5. Repealing the federal gas tax, even for only a few months, would threaten the solvency of the Highway Trust Fund. The recently-enacted highway and transit bill, SAFETEA-LU, utilizes all available revenues projected to be collected for the Highway Trust Fund through September 2009. Right now, the trust fund balance stands at less than $10 billion. The U.S. Treasury Department predicts the trust fund could run out of money before the end of FY 2009 even with current revenues. Without the collection of highway user fees, spending for highway and transit programs would have to be cut or supported from the general fund, thus increasing the federal deficit.

6. Cutting federal investments in highway and transit improvements would exacerbate traffic congestion across the nation — causing motorists and truckers to spend even more on motor fuel. Research by the Texas Transportation Institute shows traffic congestion is now responsible for 5.7 billion gallons of wasted motor fuel in the U.S. each year.
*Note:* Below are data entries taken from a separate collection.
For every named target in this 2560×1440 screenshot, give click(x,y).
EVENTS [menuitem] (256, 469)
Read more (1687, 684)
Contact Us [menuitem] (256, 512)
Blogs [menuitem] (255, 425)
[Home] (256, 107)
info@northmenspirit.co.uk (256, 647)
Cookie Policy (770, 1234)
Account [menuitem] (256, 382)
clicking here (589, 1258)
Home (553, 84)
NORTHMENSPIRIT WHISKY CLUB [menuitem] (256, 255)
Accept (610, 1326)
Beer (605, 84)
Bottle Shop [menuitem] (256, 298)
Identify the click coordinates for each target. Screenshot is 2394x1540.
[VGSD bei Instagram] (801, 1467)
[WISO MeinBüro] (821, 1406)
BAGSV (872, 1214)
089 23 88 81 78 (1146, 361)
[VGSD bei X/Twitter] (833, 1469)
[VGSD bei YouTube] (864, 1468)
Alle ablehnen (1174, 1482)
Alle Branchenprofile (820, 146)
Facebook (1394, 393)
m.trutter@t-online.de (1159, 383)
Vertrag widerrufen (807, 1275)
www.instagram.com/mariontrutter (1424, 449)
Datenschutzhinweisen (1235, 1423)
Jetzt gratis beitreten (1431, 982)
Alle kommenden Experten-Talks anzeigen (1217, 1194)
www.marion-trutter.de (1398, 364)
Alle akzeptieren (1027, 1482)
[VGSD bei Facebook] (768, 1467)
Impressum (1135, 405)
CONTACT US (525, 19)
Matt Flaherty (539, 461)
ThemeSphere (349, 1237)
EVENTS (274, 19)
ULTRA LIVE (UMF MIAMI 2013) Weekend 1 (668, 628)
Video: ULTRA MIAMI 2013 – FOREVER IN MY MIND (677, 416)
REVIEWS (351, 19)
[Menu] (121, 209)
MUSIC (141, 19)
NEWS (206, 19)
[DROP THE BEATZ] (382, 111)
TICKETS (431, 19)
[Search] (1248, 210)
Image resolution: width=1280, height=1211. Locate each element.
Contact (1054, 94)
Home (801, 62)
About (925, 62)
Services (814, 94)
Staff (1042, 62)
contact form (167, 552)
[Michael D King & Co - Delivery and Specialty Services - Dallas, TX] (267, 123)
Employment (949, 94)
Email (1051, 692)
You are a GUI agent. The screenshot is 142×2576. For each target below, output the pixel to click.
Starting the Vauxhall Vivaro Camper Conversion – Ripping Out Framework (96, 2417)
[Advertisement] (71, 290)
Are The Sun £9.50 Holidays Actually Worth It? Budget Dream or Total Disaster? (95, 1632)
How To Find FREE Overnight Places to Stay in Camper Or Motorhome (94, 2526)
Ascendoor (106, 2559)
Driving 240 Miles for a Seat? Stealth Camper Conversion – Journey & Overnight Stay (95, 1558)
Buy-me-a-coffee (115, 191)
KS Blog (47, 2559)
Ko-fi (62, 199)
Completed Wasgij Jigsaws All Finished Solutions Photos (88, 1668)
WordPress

7. Cutting federal investments in highway and transit improvements would affect traffic safety. Nearly 43,000 Americans died last year in motor vehicle crashes. Poor road conditions and outdated alignments were a factor in an estimated one-third of them. Highway crashes cost American society $230 billion — $820 per person — each year. Traffic accidents are the leading cause of death of Americans 6 to 28 years of age and result in more permanently disabling injuries than any other type of accident.

8. The federal gas and diesel excises have had nothing to do with the recent dramatic increase in gasoline and diesel fuel prices. The federal gas tax rate has not changed since October 1, 1993.

9. What would happen when the federal gas tax suspension is lifted? Would Americans experience — in one day — an 18.4 cent per gallon spike in the retail price of motor fuel?

10. Using the gas tax as a political expediency would be bad public policy and set a dangerous precedent.